PARTS OF THE EXERCISE:
1. In the article on the whistleblower bill, reproduce the text word for word from "Government Scientists Seek" up to and including "Scientific Integrity Program.".
2. The article on the whistleblower bill describes a coalition made up of several kinds of groups. List every kind it names.

Government Scientists Seek Protection Under New Whistleblower Bill
WASHINGTON, DC, March 19, 2008 (ENS) – Four dozen groups spanning the political spectrum sent a letter to the U.S. Senate Tuesday urging lawmakers to include scientists who work for the federal government in pending legislation designed to strengthen protection for whistleblowers.
The coalition of academic, consumer, environmental, government reform and health groups, which includes the Consumer Federation of America, the Center for Science in the Public Interest, and the Federation of American Scientists, was organized by the Union of Concerned Scientists, UCS.
“Scientists are less inclined to speak out when they have no protection against retaliation,” said Francesca Grifo, director of the UCS Scientific Integrity Program.
“We must encourage federal scientists to report when research is censored or manipulated,” she said. “Bringing misconduct to light can help protect American families from unsafe consumer products, unsafe drugs, and a polluted environment.”
Sometime in the next few weeks the House and Senate are expected to reconcile differences between their versions of the Whistleblower Protection Enhancement Act.
In general, both versions strengthen protections for federal workers who report waste, fraud and abuse. But the final bill may not extend those protections to federal scientists who speak out when federal research is distorted or suppressed. The House legislation includes specific protections for scientists, but the Senate version does not.

SUPPLIED ENTRIES:
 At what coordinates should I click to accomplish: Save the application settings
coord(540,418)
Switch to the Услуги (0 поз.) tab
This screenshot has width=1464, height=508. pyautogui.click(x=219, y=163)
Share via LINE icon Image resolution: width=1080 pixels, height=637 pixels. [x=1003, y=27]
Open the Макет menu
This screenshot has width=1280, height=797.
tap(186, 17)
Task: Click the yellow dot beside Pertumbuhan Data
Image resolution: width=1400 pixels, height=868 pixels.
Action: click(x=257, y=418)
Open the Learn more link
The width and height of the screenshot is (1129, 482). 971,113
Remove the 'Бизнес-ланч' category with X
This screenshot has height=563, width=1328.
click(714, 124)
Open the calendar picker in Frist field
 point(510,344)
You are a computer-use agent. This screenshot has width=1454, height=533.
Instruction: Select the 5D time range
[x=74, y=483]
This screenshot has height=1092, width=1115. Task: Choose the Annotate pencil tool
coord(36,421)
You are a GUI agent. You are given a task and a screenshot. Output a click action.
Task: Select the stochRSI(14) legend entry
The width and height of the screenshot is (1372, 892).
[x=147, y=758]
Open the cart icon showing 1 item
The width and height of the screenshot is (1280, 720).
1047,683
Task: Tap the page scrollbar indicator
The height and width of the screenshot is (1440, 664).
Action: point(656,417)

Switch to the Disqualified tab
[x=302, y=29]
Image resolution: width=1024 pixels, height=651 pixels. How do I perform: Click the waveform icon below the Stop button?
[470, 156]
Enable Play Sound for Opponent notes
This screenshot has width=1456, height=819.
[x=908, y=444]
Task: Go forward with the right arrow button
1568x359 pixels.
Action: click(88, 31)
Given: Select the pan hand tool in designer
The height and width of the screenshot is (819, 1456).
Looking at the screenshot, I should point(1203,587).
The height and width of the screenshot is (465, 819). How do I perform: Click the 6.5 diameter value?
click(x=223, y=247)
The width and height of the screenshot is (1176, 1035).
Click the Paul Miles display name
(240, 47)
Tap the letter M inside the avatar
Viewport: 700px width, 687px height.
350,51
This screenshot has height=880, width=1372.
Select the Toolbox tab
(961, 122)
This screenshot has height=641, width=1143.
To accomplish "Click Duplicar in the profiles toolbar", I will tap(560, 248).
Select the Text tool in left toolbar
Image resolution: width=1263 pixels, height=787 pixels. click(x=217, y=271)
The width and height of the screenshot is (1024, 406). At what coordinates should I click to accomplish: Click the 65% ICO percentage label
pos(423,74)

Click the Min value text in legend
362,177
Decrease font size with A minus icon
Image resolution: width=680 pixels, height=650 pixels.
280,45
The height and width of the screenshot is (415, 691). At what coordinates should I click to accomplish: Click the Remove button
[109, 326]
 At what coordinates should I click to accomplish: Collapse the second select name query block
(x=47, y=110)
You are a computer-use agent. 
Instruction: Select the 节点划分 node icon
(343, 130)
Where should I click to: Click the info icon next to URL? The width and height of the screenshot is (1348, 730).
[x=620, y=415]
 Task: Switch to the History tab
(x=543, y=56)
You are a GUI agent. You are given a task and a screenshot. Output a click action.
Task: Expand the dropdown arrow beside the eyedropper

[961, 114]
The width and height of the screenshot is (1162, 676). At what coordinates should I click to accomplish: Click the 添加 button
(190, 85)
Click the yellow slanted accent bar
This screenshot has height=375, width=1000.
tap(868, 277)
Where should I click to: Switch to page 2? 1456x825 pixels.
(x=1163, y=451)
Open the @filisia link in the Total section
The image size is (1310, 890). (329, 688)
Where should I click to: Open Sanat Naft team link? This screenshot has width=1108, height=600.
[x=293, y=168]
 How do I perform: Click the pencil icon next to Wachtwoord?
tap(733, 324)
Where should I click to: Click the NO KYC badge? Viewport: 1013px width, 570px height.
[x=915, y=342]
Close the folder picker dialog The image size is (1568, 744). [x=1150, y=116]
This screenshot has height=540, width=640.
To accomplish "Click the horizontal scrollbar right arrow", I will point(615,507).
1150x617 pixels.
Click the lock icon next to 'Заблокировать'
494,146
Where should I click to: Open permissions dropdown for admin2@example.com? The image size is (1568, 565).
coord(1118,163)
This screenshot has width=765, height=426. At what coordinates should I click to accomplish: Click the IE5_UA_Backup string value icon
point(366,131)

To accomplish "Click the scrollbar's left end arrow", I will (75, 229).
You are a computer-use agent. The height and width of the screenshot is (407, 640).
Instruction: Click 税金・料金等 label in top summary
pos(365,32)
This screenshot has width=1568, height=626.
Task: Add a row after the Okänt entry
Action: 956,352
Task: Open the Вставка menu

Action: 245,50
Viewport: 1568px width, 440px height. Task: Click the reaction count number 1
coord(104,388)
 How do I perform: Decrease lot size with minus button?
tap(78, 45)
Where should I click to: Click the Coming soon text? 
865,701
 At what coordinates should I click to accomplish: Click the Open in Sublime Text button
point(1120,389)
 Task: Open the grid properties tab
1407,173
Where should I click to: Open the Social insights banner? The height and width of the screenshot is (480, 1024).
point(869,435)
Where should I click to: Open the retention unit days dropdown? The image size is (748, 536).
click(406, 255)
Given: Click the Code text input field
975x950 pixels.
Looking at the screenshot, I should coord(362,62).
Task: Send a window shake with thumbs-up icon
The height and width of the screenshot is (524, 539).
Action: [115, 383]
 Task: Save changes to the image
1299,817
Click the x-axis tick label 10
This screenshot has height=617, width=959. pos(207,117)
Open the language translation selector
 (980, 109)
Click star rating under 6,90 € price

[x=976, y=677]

ANSWERS IN ORDER:
1.
Government Scientists Seek Protection Under New Whistleblower Bill
WASHINGTON, DC, March 19, 2008 (ENS) – Four dozen groups spanning the political spectrum sent a letter to the U.S. Senate Tuesday urging lawmakers to include scientists who work for the federal government in pending legislation designed to strengthen protection for whistleblowers.
The coalition of academic, consumer, environmental, government reform and health groups, which includes the Consumer Federation of America, the Center for Science in the Public Interest, and the Federation of American Scientists, was organized by the Union of Concerned Scientists, UCS.
“Scientists are less inclined to speak out when they have no protection against retaliation,” said Francesca Grifo, director of the UCS Scientific Integrity Program.

2. academic, consumer, environmental, government reform, health